EXERCISE TASK: Copy the text of the records below exactly as it appears, line for line, leaving out the pictures.

# # # # #

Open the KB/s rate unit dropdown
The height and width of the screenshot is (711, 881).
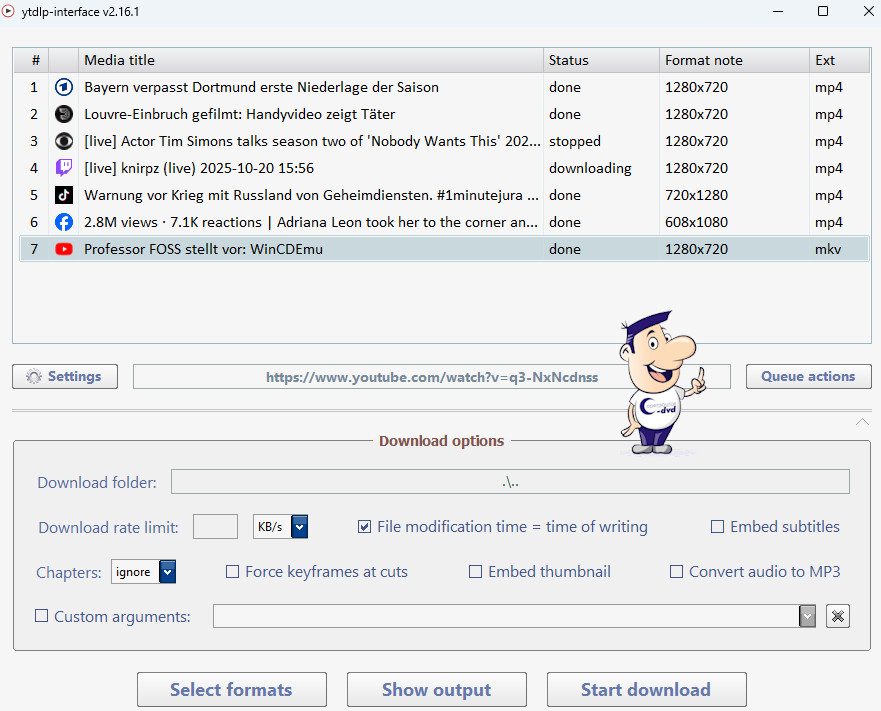[x=299, y=527]
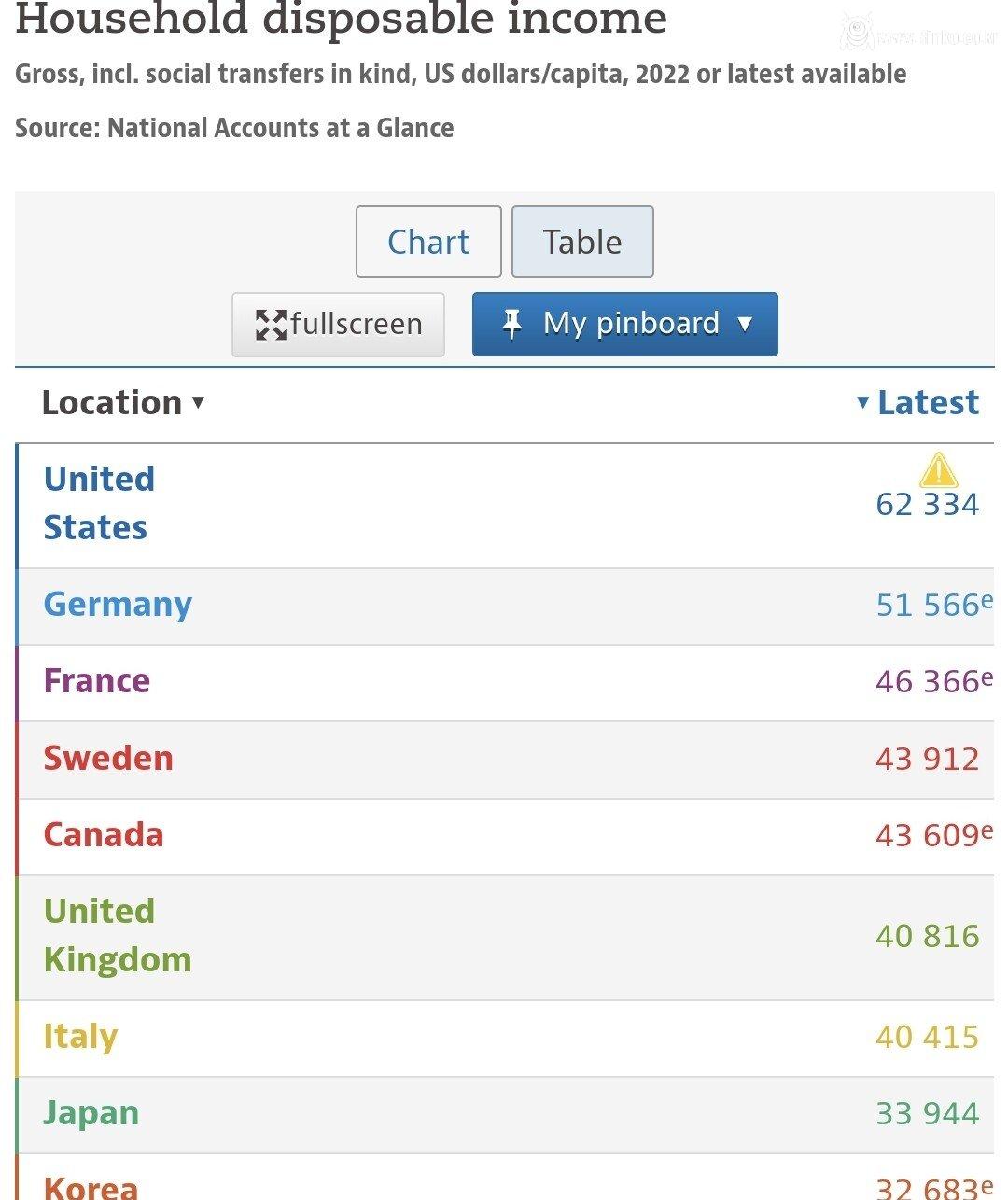Select Germany in the table
The image size is (1008, 1200).
[117, 605]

# # # # #

EXPECTED OUTPUT:
Open the KB/s rate unit dropdown
The height and width of the screenshot is (711, 881).
[x=299, y=527]
Select Germany in the table
The image size is (1008, 1200).
[117, 605]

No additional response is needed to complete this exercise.